The parents of a teenager who died while taking an acne drug are calling for an investigation into its effects.
Charlotte Porter, 17, from Maidstone in Kent, died from deep-vein thrombosis in 2010 at the same time as she was taking the drug Dianette (Diane-35), which has also been linked to the deaths of four women.
Despite the product having been subsequently banned in France, regulators in the UK say they have no new concerns.
The European Medicines Agency said the announcement in France followed a review by the French medicines agency (ANSM) of known data.
"ANSM considered that Diane-35 and its generics carry a risk of thromboembolism which has been well known for many years, while their effectiveness in treating acne was only moderate and alternative treatments for acne are available," a spokesperson said.

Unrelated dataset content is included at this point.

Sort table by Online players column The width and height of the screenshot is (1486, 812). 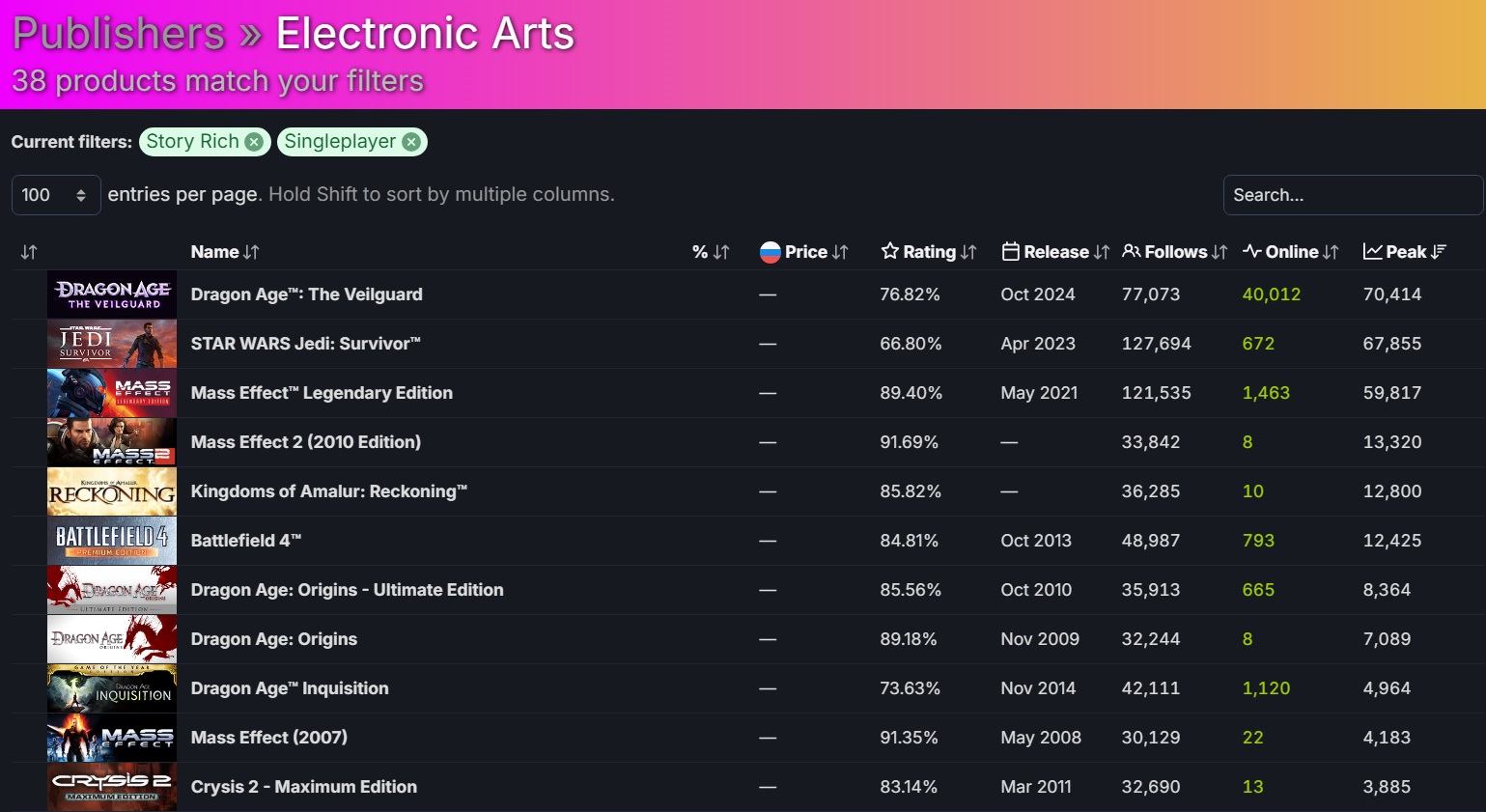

More than one in every 1,000 people in the UK develops a blood clot in a vein, known as a venous thrombosis. Among the factors that significantly increase risk are an increased tendency of the blood to clot because of inherited problems with the clotting system, cancer or the hormone changes of pregnancy or the contraceptive pill.
Charlotte's parents Beverly and Trevor Porter have suggested that their daughter fell unwell and developed a blood clot that led to deep vein thrombosis after she began taking Dianette.
Mr Porter said he wrote to the Prime Minister in 2011 and got a reply from the Department of Health.
"Basically they were just saying it's one of these things that occasionally will have an effect on someone," he said. "As far as I'm concerned, one is too many."
The UK's Medicines and Healthcare Regulatory Agency have reported that six more women have died in the past three years while taking the drug but that none of the deaths has been directly attributed to Dianette.
"Dianette is an effective medicine for treating the distressing conditions of severe acne and excessive hair," the Agency added.
"Despite recent developments in France we have no new concerns and there is no need for a woman who is feeling well to stop taking her medicine. If women have any concerns about their treatment they should contact their doctor."